Is it on wednesday 16th november the doncaster reptile show? :2thumb:


----------



## DragonHelm (Nov 8, 2010)

yes date plse:2thumb:


----------



## chris_wade (May 23, 2006)

nessa76 said:


> Is it on wednesday 16th november the doncaster reptile show? :2thumb:


 
no its on the 6th november. you will find that shows are not on weekdays and are normlly always on sundays.


----------



## inkiepixie (Jun 8, 2010)

Yay! I wasn't able to make the June or September shows; this is great news


----------



## gex20 (Mar 22, 2008)

this show cant come arounmd quick enough


----------



## LuLu (Aug 13, 2011)

*Couldn't agree with the above comment! I loved the last Donny show and am most certainly attending this one, with far more money than I did last time *


----------



## benlambert (Aug 27, 2011)

LuLu said:


> *Couldn't agree with the above comment! I loved the last Donny show and am most certainly attending this one, with far more money than I did last time *


Me 2, carnt wait,


----------



## opakg (Oct 14, 2011)

Where is the donny show going to be?

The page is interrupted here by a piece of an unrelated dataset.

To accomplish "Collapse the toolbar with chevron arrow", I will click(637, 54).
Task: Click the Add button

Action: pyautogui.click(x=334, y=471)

I don't know doncaster but would love to check it out as i aint far away.


----------



## DragonHelm (Nov 8, 2010)

*re*



LuLu said:


> *Couldn't agree with the above comment! I loved the last Donny show and am most certainly attending this one, with far more money than I did last time *


Good for you son. I my self will be taking over 30 grand.


----------



## Janine00 (Sep 20, 2008)

opakg said:


> Where is the donny show going to be? I don't know doncaster but would love to check it out as i aint far away.

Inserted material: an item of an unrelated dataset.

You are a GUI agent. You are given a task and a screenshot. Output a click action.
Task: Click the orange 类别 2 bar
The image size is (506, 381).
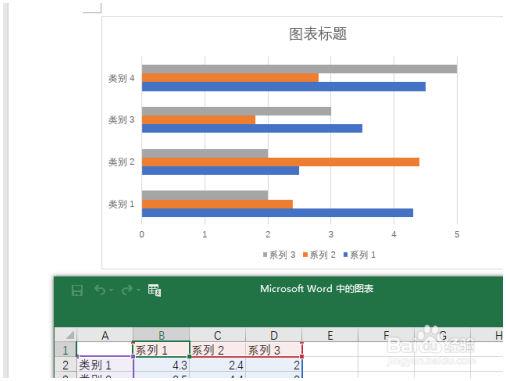[281, 162]
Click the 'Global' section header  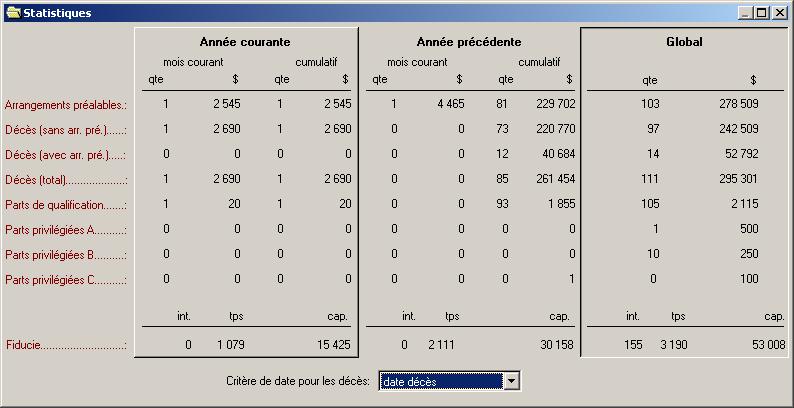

Follow the link - tells you all you need to know. Use AA autoroute or similar if you need further driving instructions
http://www.reptileforums.co.uk/foru...ings/767946-donny-show-6th-november-faqs.html


----------



## LuLu (Aug 13, 2011)

DragonHelm said:


> Good for you son. I my self will be taking over 30 grand.

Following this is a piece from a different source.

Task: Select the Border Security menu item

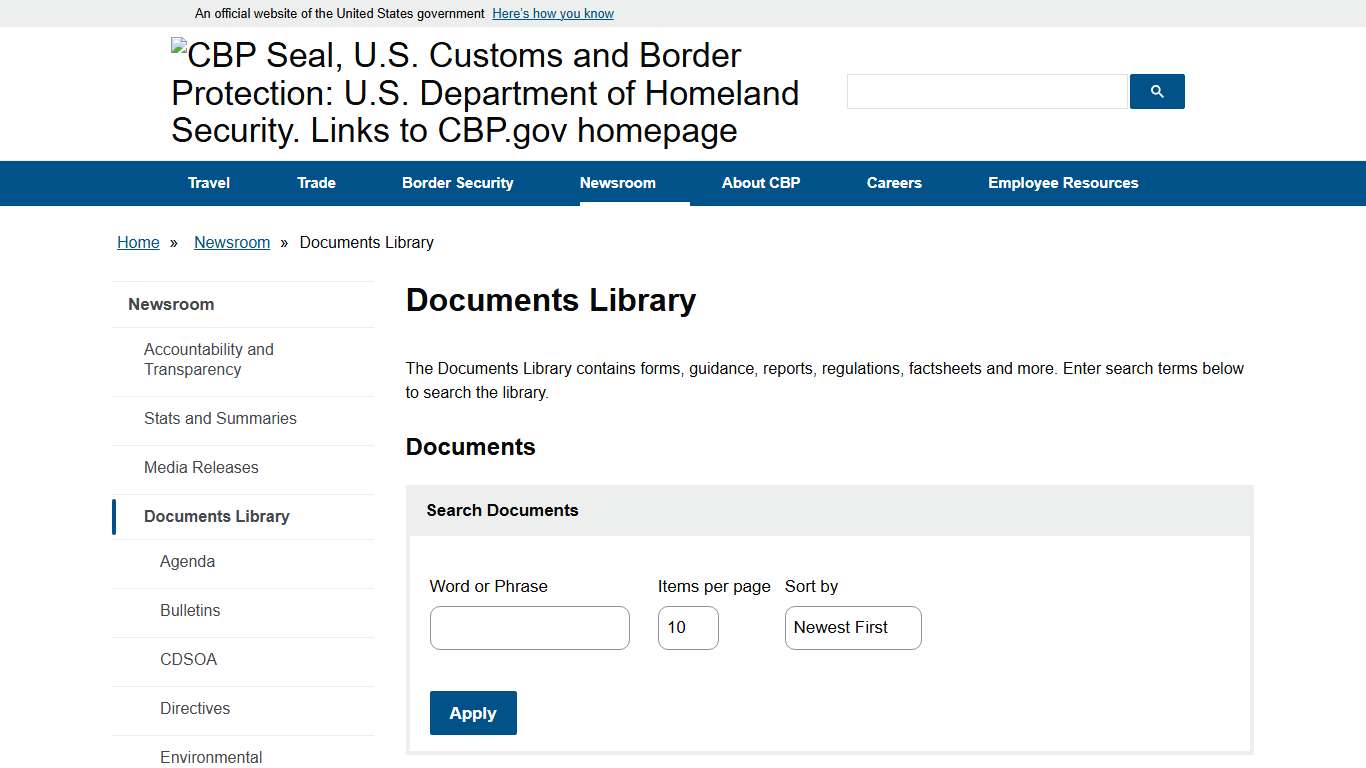Action: click(457, 183)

*Helloooooo! I'm a girl! :gasp: I'm not quite taking 30k, infact its its a quite a bit less than that!  But still! With 30k surely you'll be able to buy everything? :mrgreen:*


----------



## LuLu (Aug 13, 2011)

opakg said:


> Where is the donny show going to be? I don't know doncaster but would love to check it out as i aint far away.


*Its in the Dome. Postcode is DN4 7PD :2thumb:*


----------



## sam1014 (Jul 2, 2011)

Is it ok to go to if your just planning on looking around, or is everybody going to be trying their hardest to make you buy stuff? I've never been to one before, so i don't know how they work. 

Sam x


----------



## otb2 (Nov 30, 2006)

DragonHelm said:


> Good for you son. I my self will be taking over 30 grand.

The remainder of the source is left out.